While other galaxies house clusters that could be typical of first-generation stars, the new observations provide the most direct evidence yet of such a population, astrophysicist David Sobral of the Institute of Astrophysics and Space Sciences in Lisbon, Portugal, and colleagues report. Their findings, described online June 4 at arXiv.org, will appear in the Astrophysical Journal.
A galaxy designated CR7 is loaded with hydrogen that is blasting out ultraviolet radiation — about three times as much as any other galaxy from that time. The galaxy is also blazing with light from helium atoms that have been stripped of one electron.
“We see indications of very, very hot sources,” says Sobral, “hotter than any star we know of in our galaxy.” To ionize helium, the surfaces of such stars must sizzle at around 100,000° Celsius. The sun, by comparison, is a relatively cool 5,500°.
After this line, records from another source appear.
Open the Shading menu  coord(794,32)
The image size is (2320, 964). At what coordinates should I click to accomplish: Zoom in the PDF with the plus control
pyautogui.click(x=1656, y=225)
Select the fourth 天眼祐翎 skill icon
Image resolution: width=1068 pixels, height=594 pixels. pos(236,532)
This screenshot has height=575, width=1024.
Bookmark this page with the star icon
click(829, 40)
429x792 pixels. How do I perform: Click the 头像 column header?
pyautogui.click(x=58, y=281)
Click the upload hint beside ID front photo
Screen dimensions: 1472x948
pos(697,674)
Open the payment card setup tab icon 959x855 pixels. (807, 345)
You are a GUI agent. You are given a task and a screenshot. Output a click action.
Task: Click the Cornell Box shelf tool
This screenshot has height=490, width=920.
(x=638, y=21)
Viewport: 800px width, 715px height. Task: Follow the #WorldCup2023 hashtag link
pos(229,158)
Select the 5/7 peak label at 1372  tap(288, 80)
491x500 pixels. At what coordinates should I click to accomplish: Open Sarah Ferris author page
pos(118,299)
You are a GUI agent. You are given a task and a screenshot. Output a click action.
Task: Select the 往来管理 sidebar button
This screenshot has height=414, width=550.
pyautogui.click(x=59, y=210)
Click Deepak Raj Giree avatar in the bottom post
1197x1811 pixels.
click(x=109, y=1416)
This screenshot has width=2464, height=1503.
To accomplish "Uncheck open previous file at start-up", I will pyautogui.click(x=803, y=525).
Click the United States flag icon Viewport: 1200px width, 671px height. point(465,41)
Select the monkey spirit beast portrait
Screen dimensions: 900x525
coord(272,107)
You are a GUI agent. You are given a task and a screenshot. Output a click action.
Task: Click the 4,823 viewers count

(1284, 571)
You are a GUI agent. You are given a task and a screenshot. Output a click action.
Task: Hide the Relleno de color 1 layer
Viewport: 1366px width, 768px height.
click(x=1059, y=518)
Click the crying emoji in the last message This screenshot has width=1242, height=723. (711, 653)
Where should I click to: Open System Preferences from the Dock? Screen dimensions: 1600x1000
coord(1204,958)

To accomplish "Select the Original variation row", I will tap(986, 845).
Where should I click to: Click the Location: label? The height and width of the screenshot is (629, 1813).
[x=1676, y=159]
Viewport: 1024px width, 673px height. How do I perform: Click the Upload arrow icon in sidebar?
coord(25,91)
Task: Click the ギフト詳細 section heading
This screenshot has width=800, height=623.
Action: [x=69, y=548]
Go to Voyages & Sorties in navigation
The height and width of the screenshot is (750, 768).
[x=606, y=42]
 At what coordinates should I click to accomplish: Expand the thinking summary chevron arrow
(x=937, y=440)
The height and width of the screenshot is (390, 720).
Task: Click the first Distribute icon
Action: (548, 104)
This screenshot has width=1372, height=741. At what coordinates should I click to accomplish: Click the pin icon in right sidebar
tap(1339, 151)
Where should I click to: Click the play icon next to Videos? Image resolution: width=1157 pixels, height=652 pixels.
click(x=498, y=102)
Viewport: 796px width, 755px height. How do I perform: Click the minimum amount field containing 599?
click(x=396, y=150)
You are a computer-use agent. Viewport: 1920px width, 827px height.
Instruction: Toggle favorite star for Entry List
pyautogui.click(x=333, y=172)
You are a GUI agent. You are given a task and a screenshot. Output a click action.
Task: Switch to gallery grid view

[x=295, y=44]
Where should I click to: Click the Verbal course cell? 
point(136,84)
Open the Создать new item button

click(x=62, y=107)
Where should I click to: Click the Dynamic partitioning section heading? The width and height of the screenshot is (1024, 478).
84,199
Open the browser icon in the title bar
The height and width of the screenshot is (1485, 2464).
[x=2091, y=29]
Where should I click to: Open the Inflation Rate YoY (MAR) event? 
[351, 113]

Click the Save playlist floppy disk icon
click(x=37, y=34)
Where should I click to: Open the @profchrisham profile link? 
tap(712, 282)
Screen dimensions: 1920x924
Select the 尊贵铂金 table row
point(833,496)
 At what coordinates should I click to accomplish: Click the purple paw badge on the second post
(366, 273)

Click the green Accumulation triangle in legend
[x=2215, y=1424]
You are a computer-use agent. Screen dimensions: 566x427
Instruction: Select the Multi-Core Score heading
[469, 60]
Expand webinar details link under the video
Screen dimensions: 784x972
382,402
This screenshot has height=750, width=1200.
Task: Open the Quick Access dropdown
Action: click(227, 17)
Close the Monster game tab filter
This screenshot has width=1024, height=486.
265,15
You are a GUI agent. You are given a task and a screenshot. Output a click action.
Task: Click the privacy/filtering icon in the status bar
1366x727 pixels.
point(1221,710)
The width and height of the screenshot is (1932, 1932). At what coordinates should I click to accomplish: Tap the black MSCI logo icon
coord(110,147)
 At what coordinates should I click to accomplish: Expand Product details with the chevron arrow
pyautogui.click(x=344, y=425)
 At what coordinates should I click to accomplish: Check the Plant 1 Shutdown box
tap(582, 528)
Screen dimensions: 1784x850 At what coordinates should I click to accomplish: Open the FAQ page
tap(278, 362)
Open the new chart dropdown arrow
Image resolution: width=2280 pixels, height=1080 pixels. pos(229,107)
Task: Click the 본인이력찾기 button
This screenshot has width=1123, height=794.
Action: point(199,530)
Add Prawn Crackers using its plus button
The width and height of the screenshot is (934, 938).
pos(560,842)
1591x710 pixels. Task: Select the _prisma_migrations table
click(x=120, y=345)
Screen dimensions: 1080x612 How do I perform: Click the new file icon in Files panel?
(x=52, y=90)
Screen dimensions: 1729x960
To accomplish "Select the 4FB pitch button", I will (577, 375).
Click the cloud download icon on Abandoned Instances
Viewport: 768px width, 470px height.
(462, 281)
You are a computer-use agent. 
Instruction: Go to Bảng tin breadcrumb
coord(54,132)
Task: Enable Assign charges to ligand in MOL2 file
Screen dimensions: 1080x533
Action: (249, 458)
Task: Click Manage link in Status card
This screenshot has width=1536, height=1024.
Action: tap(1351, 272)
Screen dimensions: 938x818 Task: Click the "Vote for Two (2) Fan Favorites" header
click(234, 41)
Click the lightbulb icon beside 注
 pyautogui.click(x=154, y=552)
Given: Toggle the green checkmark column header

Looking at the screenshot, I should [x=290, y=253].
Stars typical of the first stellar generation, known as Population III stars, are prime candidates as the source of all that energy. Researchers suspect that Population III stars are incredibly large, possibly up to a thousand times as massive as the sun. Such stars burn hot and die young, lasting at most a few million years.
Certain types of dying stars as well as gassy disks swirling around supermassive black holes can also provide that much energy. But what’s special about CR7, says Sobral, is the apparent lack of heavier elements such as carbon and oxygen. All atoms heavier than helium are forged in the centers of stars. The absence of such elements indicates that the gas contains only hydrogen and helium, and is therefore typical of the gas out of which the first stars formed.
“It’s definitely an unusual object,” says George Becker, an astrophysicist at the Space Telescope Science Institute in Baltimore. But Population III stars aren’t the only, or even the most likely, possibility, he says. The first stars are thought to have arisen a few hundred million years after the Big Bang. As they die and explode, they quickly pollute the surrounding gas with heavier elements. To have a large burst of pristine star formation roughly 1 billion years after the Big Bang seems unusual, Becker says. By that time, ordinary star formation should have overwhelmed the Population III nurseries.
The light could be coming from a collection of stars that have trace amounts of carbon and oxygen, undetectable with current instruments. Or it could be coming from pristine gas that isn’t itself collapsing to form stars, Becker says, but is cooling off from earlier bursts of star formation.
“The observations they’re making are very challenging,” he says, “which is part of why they’re exciting.”
This galaxy offers a preview of what the James Webb Space Telescope, scheduled to launch in 2018, could see, Sobral says. Hunting for Population III stars is one its primary goals. A large mirror in space combined with instruments sensitive to infrared light will be able to tell which stars are members of the first generation and which are not.
Editor’s Note: This story was updated July 2, 2015, to correct the temperature of the surface of the sun. It’s 5,500° Celsius. The story had said it was 5.800°, but that’s how hot it is as measured in kelvins.